Tasks to complete:
• A. List every term that the Interpretation section of the articles of association defines.
• B. Rescale the rows from the line holding "How do I perform: Open the Media menu?" through the end of the rows, inclusive, and reproduce only those lines with their requests. Multiply every coordinate in the answers by 1.3, round to whole numbers with halves rounded up, and leave out the pictures.

Articles of Association of Ludlow 21

1. Interpretation

In these Articles :

“the Act” means the Companies Act 1985 including any statutory modification or re-enactment thereof for the time being in force;

“the Articles” means the articles of the Company;

“clear days” in relation to to the period of notice means that period excluding the the day when the notice is given or deemed to be given and the day for which it is given or on which it is to take effect;

“executed” means any mode of execution;

“office” means the registered office of the Company;

“the seal’ means the common seal of the Company;

“Secretary” means the secretary of the company or any other person appointed to perform the duties of the secretary of the company, including a joint, assistant or deputy secretary;

“the United Kingdom” means Great Britain and Northern Ireland.

Unless the context otherwise requires, words or expressions contained in these Articles bear the same meaning as in the Act.

2. Members

2.1. The Company will maintain a register of members

2.2. There shall be no maximum members of the Company

2.3. The subscribers to the Memorandum of Association and such other persons as are admitted to membership in accordance with the Articles shall be members of the Company.

2.4. Membership of the Company is open to any individual or organisation interested in supporting the Objects who:

2.4.1. applies to the Company in the form required by the Directors

2.4.2. is approved by the Directors; and

2.4.3. pays the relevant subscription.

2.5. Membership of the Company is terminated if the member concerned:

2.5.1. gives written notice of resignation to the Company;

2.5.2. dies or (in the case of and organisation) ceases to exist;

2.5.3. is more than six months in arrears in paying the relevant subscription; or

2.5.4 is removed from membership by resolution of the Directors on the ground that in their reasonable opinion the member’s continued membership is harmful to the Company. The Directors may only pass such a resolution after notifying the member in writing and considering the matter in the light of any written representations which the member concerned puts forward within 14 clear days after receiving the notice.

Information given:
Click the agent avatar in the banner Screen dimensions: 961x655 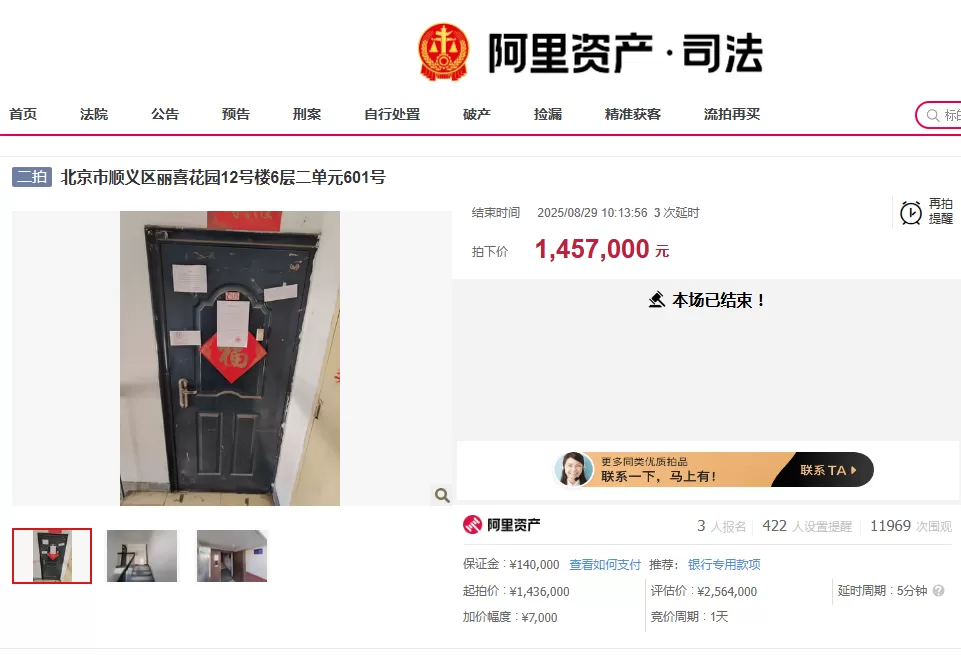point(573,469)
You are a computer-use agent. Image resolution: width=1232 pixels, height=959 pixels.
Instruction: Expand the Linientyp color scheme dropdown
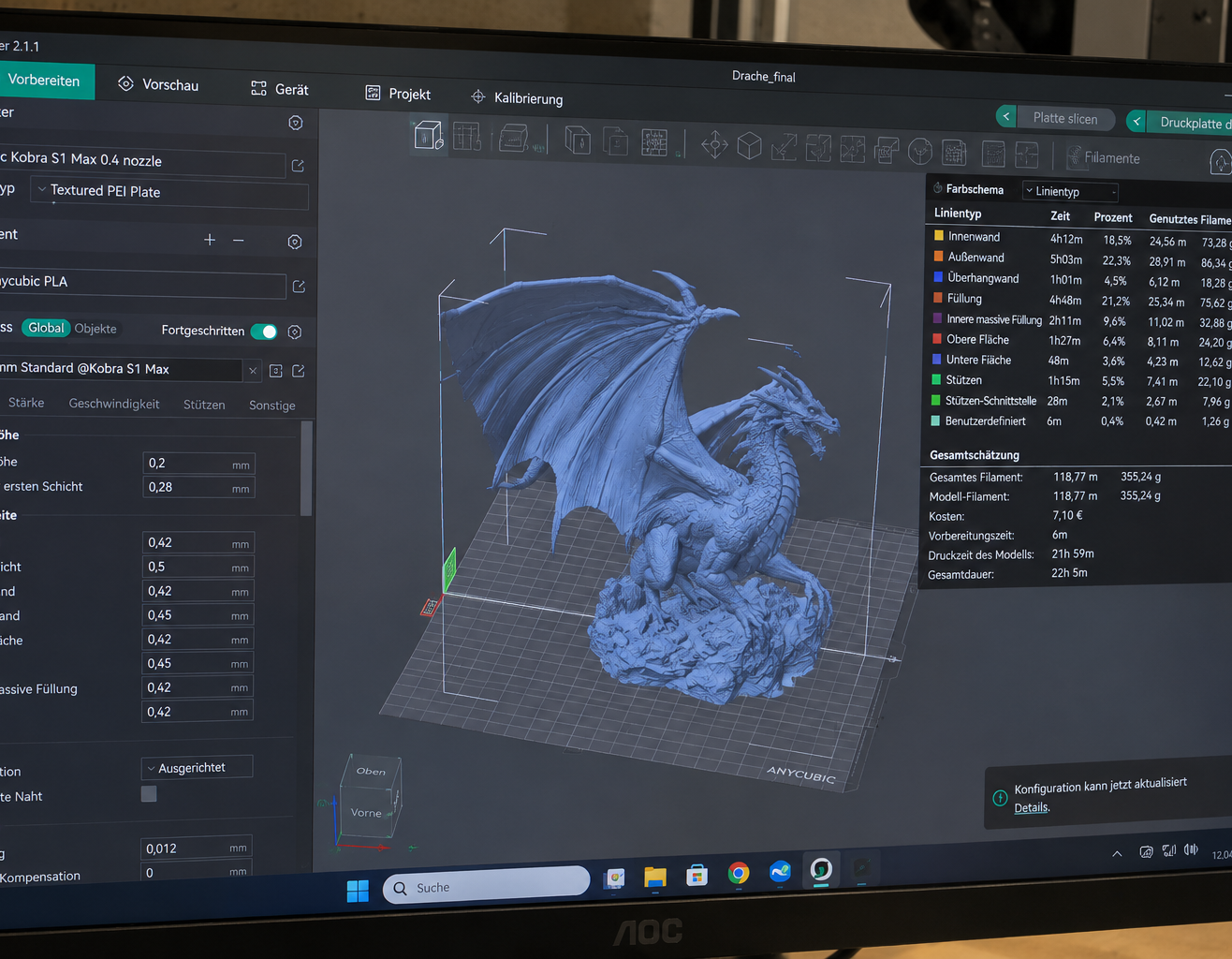click(x=1071, y=191)
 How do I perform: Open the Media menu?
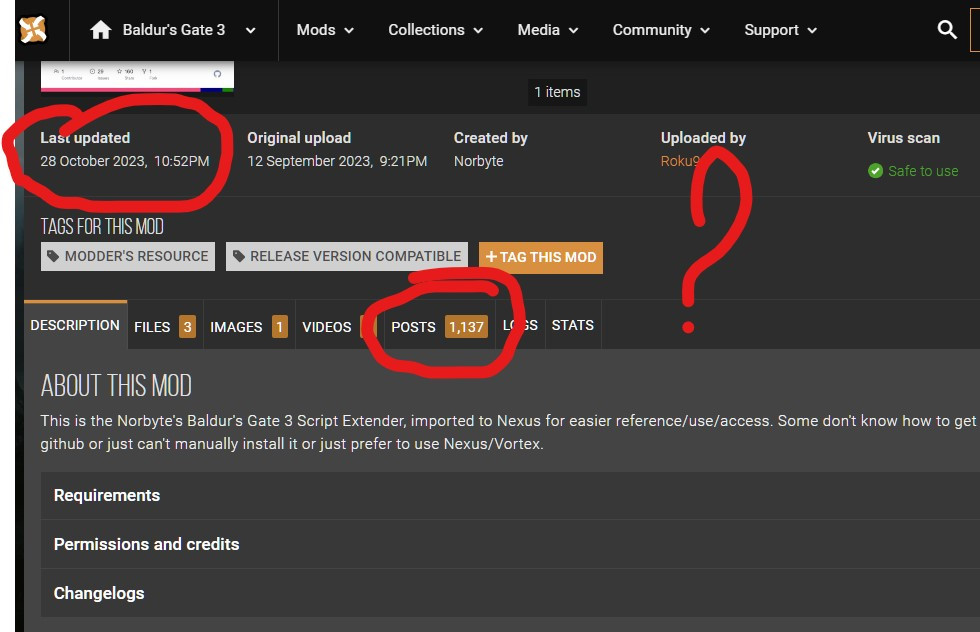[548, 30]
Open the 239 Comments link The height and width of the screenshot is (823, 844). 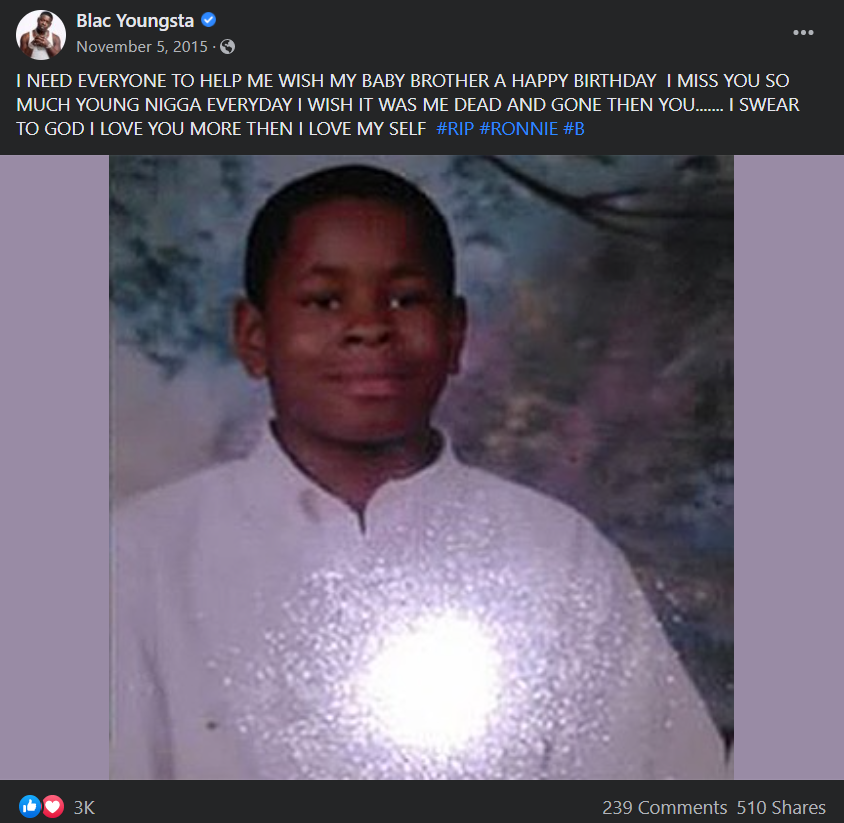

Worked answers:
• A.
- "the Act"
- "the Articles"
- "clear days"
- "executed"
- "office"
- "the seal"
- "Secretary"
- "the United Kingdom"

• B.
 How do I perform: Open the Media menu?
[712, 39]
Open the 239 Comments link The height and width of the screenshot is (823, 844). 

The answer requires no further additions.